**Dataset entries:**

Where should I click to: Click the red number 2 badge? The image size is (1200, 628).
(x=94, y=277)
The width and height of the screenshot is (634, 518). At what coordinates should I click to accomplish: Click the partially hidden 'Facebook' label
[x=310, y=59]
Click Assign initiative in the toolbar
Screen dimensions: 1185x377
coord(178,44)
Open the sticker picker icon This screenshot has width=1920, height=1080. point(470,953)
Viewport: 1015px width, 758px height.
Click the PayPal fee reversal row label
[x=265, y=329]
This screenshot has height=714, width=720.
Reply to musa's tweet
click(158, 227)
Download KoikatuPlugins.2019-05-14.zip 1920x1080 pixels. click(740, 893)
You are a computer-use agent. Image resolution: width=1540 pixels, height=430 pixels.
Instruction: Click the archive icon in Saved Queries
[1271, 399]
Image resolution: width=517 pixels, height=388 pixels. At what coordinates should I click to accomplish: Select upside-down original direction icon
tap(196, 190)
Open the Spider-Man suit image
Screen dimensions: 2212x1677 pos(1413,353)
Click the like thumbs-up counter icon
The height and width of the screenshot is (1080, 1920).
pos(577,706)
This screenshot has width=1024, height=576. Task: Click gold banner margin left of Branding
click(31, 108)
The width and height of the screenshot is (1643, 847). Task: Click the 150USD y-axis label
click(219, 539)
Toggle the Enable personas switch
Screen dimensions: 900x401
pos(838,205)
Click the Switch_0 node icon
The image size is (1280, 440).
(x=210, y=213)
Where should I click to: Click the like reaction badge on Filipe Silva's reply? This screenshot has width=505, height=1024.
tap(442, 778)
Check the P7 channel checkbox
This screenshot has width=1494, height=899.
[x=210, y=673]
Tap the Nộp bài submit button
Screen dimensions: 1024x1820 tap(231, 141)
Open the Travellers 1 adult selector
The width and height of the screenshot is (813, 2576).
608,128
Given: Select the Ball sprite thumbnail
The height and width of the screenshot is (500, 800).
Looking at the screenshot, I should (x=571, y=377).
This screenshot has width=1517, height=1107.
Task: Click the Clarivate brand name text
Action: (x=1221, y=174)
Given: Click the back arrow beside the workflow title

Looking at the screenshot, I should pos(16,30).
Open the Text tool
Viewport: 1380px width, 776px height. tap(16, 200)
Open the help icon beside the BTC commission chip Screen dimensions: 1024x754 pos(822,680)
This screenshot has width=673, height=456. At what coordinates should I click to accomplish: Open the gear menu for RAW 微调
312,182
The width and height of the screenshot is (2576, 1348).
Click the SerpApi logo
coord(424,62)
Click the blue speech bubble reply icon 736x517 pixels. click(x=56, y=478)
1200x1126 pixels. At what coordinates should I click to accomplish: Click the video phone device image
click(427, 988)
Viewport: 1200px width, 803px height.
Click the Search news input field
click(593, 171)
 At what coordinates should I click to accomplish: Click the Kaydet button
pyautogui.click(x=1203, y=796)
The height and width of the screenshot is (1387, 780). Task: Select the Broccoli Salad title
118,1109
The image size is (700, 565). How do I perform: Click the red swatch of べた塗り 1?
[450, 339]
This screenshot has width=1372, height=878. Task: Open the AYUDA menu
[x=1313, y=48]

**Short task:** Render the records from the very first line through the line with "[x=310, y=59]" as a two-column CSV headed instruction and click_point, with one row per record and its answer. Put each value in a single quoted field, with line breaks changed to spaces.

**Reply:**
instruction,click_point
"Where should I click to: Click the red number 2 badge? The image size is (1200, 628).","(x=94, y=277)"
"The width and height of the screenshot is (634, 518). At what coordinates should I click to accomplish: Click the partially hidden 'Facebook' label","[x=310, y=59]"